## [WHAT THE TASK REQUIRES]
Word for word, return every record.

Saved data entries
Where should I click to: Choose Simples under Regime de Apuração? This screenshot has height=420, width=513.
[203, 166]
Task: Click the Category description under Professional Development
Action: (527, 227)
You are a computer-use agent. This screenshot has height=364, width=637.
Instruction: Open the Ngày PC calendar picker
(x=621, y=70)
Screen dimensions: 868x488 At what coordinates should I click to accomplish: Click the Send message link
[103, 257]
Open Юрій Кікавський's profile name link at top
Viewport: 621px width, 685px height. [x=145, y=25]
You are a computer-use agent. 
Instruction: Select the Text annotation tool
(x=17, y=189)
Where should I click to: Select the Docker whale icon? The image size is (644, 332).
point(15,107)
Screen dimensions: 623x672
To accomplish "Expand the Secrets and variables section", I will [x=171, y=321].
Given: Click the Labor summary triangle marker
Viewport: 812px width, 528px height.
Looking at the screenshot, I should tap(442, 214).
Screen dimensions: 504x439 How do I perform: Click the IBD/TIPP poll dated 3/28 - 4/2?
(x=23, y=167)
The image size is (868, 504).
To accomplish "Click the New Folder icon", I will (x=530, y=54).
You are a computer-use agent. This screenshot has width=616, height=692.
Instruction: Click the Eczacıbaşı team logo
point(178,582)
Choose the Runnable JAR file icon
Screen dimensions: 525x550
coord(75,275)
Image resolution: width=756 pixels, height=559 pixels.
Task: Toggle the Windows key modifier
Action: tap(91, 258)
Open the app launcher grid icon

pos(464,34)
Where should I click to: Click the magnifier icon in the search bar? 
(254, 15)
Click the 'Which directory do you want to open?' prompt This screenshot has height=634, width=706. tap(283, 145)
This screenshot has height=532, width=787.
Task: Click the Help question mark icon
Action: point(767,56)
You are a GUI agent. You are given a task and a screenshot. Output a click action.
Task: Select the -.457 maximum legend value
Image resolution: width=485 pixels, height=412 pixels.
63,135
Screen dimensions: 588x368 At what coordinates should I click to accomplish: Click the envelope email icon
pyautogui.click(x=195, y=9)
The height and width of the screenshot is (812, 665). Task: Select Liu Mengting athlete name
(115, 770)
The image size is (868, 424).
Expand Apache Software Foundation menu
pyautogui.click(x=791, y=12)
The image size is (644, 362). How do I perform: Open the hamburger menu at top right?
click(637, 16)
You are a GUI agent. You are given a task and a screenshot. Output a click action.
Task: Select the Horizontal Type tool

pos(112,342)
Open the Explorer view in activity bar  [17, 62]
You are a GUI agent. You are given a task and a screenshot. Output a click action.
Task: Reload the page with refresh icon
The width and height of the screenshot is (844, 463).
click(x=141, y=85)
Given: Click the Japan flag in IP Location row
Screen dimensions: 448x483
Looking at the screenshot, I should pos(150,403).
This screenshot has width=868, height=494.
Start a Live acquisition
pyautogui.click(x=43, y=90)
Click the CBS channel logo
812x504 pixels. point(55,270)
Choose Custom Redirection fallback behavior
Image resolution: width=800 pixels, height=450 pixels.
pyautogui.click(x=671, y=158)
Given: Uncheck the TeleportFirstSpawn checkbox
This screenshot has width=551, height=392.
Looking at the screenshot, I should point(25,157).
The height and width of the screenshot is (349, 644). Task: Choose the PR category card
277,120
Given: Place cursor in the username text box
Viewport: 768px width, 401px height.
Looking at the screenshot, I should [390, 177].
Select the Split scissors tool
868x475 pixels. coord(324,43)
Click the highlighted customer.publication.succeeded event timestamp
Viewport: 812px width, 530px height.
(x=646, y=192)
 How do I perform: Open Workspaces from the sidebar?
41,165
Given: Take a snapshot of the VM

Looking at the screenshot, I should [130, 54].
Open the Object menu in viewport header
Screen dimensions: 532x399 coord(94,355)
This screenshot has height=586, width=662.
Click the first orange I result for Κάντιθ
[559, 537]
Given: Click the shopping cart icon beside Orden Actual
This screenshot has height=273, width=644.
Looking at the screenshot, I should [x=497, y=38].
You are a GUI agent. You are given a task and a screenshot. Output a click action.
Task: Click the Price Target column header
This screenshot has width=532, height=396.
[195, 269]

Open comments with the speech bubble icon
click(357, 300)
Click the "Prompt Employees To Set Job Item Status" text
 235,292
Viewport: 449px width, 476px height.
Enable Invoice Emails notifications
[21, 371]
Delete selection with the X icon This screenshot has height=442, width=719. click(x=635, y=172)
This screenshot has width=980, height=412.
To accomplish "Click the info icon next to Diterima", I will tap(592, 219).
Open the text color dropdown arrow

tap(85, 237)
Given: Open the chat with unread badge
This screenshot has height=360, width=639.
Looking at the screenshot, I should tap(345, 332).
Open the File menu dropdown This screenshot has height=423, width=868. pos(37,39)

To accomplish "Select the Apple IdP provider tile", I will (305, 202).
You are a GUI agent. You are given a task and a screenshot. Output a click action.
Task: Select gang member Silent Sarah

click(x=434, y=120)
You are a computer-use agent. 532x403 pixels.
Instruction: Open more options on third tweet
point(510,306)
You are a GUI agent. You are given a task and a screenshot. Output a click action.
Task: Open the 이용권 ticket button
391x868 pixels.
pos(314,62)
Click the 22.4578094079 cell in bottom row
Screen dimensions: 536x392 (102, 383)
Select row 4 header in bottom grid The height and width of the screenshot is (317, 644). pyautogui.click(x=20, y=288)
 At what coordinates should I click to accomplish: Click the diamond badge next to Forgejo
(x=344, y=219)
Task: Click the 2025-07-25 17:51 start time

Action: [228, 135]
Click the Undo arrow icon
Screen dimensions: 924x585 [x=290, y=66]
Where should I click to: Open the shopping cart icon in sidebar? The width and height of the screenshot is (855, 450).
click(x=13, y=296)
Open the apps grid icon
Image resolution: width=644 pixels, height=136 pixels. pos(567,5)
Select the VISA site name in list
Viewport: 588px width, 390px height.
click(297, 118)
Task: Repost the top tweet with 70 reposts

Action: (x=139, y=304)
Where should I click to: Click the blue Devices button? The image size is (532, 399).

## [EXERCISE RESULT]
Where should I click to: Choose Simples under Regime de Apuração? This screenshot has height=420, width=513.
[203, 166]
Task: Click the Category description under Professional Development
Action: (527, 227)
You are a computer-use agent. This screenshot has height=364, width=637.
Instruction: Open the Ngày PC calendar picker
(x=621, y=70)
Screen dimensions: 868x488 At what coordinates should I click to accomplish: Click the Send message link
[103, 257]
Open Юрій Кікавський's profile name link at top
Viewport: 621px width, 685px height. [x=145, y=25]
You are a computer-use agent. 
Instruction: Select the Text annotation tool
(x=17, y=189)
Where should I click to: Select the Docker whale icon? The image size is (644, 332).
point(15,107)
Screen dimensions: 623x672
To accomplish "Expand the Secrets and variables section", I will [x=171, y=321].
Given: Click the Labor summary triangle marker
Viewport: 812px width, 528px height.
Looking at the screenshot, I should tap(442, 214).
Screen dimensions: 504x439 How do I perform: Click the IBD/TIPP poll dated 3/28 - 4/2?
(x=23, y=167)
The image size is (868, 504).
To accomplish "Click the New Folder icon", I will (x=530, y=54).
You are a computer-use agent. This screenshot has width=616, height=692.
Instruction: Click the Eczacıbaşı team logo
point(178,582)
Choose the Runnable JAR file icon
Screen dimensions: 525x550
coord(75,275)
Image resolution: width=756 pixels, height=559 pixels.
Task: Toggle the Windows key modifier
Action: tap(91, 258)
Open the app launcher grid icon

pos(464,34)
Where should I click to: Click the magnifier icon in the search bar? 
(254, 15)
Click the 'Which directory do you want to open?' prompt This screenshot has height=634, width=706. tap(283, 145)
This screenshot has height=532, width=787.
Task: Click the Help question mark icon
Action: point(767,56)
You are a GUI agent. You are given a task and a screenshot. Output a click action.
Task: Select the -.457 maximum legend value
Image resolution: width=485 pixels, height=412 pixels.
63,135
Screen dimensions: 588x368 At what coordinates should I click to accomplish: Click the envelope email icon
pyautogui.click(x=195, y=9)
The height and width of the screenshot is (812, 665). Task: Select Liu Mengting athlete name
(115, 770)
The image size is (868, 424).
Expand Apache Software Foundation menu
pyautogui.click(x=791, y=12)
The image size is (644, 362). How do I perform: Open the hamburger menu at top right?
click(637, 16)
You are a GUI agent. You are given a task and a screenshot. Output a click action.
Task: Select the Horizontal Type tool

pos(112,342)
Open the Explorer view in activity bar  [17, 62]
You are a GUI agent. You are given a task and a screenshot. Output a click action.
Task: Reload the page with refresh icon
The width and height of the screenshot is (844, 463).
click(x=141, y=85)
Given: Click the Japan flag in IP Location row
Screen dimensions: 448x483
Looking at the screenshot, I should pos(150,403).
This screenshot has width=868, height=494.
Start a Live acquisition
pyautogui.click(x=43, y=90)
Click the CBS channel logo
812x504 pixels. point(55,270)
Choose Custom Redirection fallback behavior
Image resolution: width=800 pixels, height=450 pixels.
pyautogui.click(x=671, y=158)
Given: Uncheck the TeleportFirstSpawn checkbox
This screenshot has width=551, height=392.
Looking at the screenshot, I should point(25,157).
The height and width of the screenshot is (349, 644). Task: Choose the PR category card
277,120
Given: Place cursor in the username text box
Viewport: 768px width, 401px height.
Looking at the screenshot, I should [390, 177].
Select the Split scissors tool
868x475 pixels. coord(324,43)
Click the highlighted customer.publication.succeeded event timestamp
Viewport: 812px width, 530px height.
(x=646, y=192)
 How do I perform: Open Workspaces from the sidebar?
41,165
Given: Take a snapshot of the VM

Looking at the screenshot, I should [130, 54].
Open the Object menu in viewport header
Screen dimensions: 532x399 coord(94,355)
This screenshot has height=586, width=662.
Click the first orange I result for Κάντιθ
[559, 537]
Given: Click the shopping cart icon beside Orden Actual
This screenshot has height=273, width=644.
Looking at the screenshot, I should [x=497, y=38].
You are a GUI agent. You are given a task and a screenshot. Output a click action.
Task: Click the Price Target column header
This screenshot has width=532, height=396.
[195, 269]

Open comments with the speech bubble icon
click(357, 300)
Click the "Prompt Employees To Set Job Item Status" text
 235,292
Viewport: 449px width, 476px height.
Enable Invoice Emails notifications
[21, 371]
Delete selection with the X icon This screenshot has height=442, width=719. click(x=635, y=172)
This screenshot has width=980, height=412.
To accomplish "Click the info icon next to Diterima", I will tap(592, 219).
Open the text color dropdown arrow

tap(85, 237)
Given: Open the chat with unread badge
This screenshot has height=360, width=639.
Looking at the screenshot, I should tap(345, 332).
Open the File menu dropdown This screenshot has height=423, width=868. pos(37,39)

To accomplish "Select the Apple IdP provider tile", I will (305, 202).
You are a GUI agent. You are given a task and a screenshot. Output a click action.
Task: Select gang member Silent Sarah

click(x=434, y=120)
You are a computer-use agent. 532x403 pixels.
Instruction: Open more options on third tweet
point(510,306)
You are a GUI agent. You are given a task and a screenshot. Output a click action.
Task: Open the 이용권 ticket button
391x868 pixels.
pos(314,62)
Click the 22.4578094079 cell in bottom row
Screen dimensions: 536x392 (102, 383)
Select row 4 header in bottom grid The height and width of the screenshot is (317, 644). pyautogui.click(x=20, y=288)
 At what coordinates should I click to accomplish: Click the diamond badge next to Forgejo
(x=344, y=219)
Task: Click the 2025-07-25 17:51 start time

Action: [228, 135]
Click the Undo arrow icon
Screen dimensions: 924x585 [x=290, y=66]
Where should I click to: Open the shopping cart icon in sidebar? The width and height of the screenshot is (855, 450).
click(x=13, y=296)
Open the apps grid icon
Image resolution: width=644 pixels, height=136 pixels. pos(567,5)
Select the VISA site name in list
Viewport: 588px width, 390px height.
click(297, 118)
Task: Repost the top tweet with 70 reposts

Action: (x=139, y=304)
Where should I click to: Click the blue Devices button? The image size is (532, 399).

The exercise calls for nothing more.